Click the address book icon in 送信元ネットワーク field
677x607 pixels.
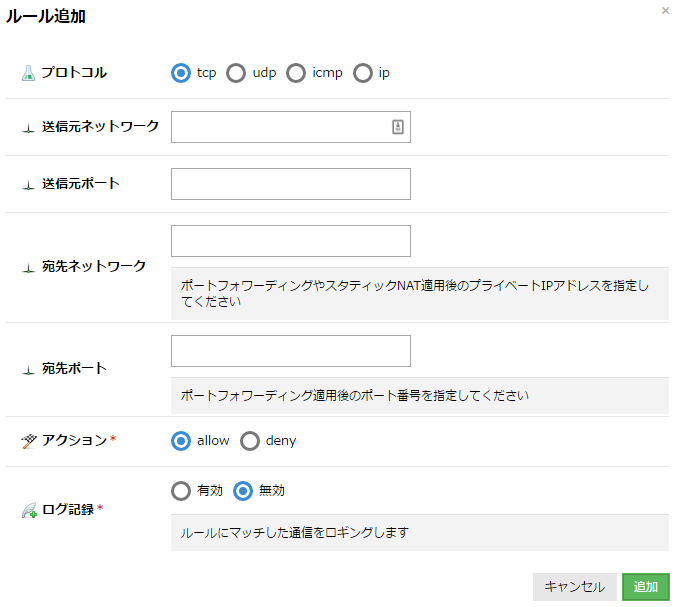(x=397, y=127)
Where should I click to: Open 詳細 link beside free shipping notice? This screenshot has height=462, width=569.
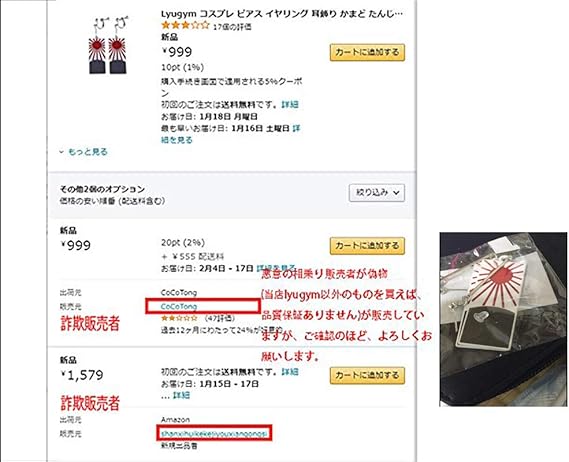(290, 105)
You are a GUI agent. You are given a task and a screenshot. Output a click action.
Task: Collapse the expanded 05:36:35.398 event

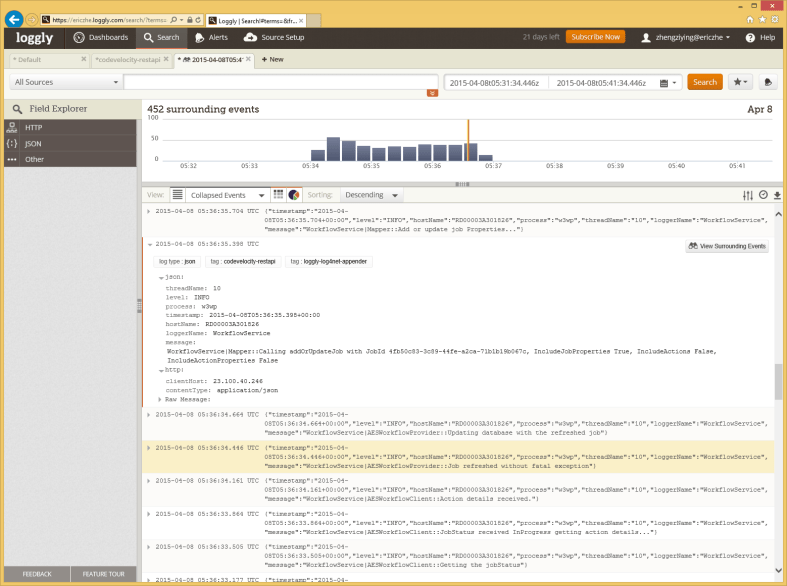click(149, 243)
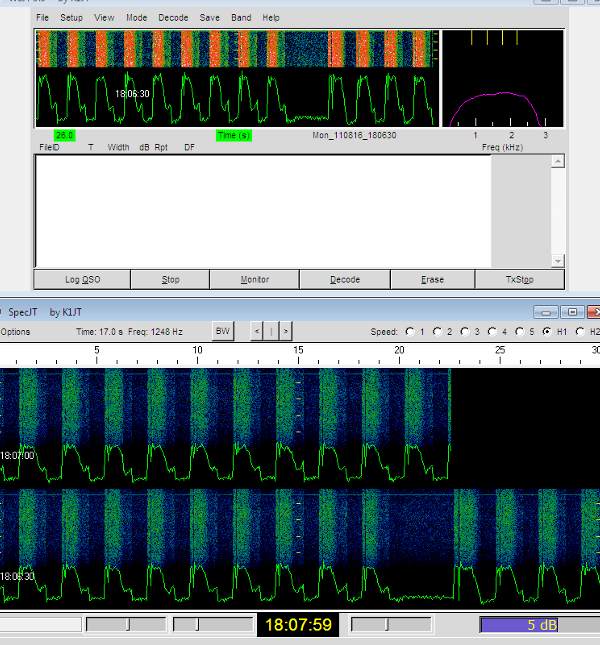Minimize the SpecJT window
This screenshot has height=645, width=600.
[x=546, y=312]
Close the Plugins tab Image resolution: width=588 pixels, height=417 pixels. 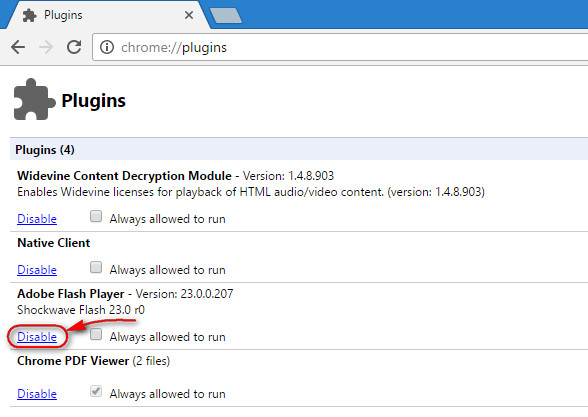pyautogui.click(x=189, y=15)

(Exercise): Word for word, restate the lines above from the first through the one that contains "You are a GUI", and exclude all pictures.

(Answer to this exercise):
Click the address book icon in 送信元ネットワーク field
677x607 pixels.
(x=397, y=127)
Where should I click to: Open 詳細 link beside free shipping notice? This screenshot has height=462, width=569.
(290, 105)
You are a GUI agent. You are given a task and a screenshot. Output a click action.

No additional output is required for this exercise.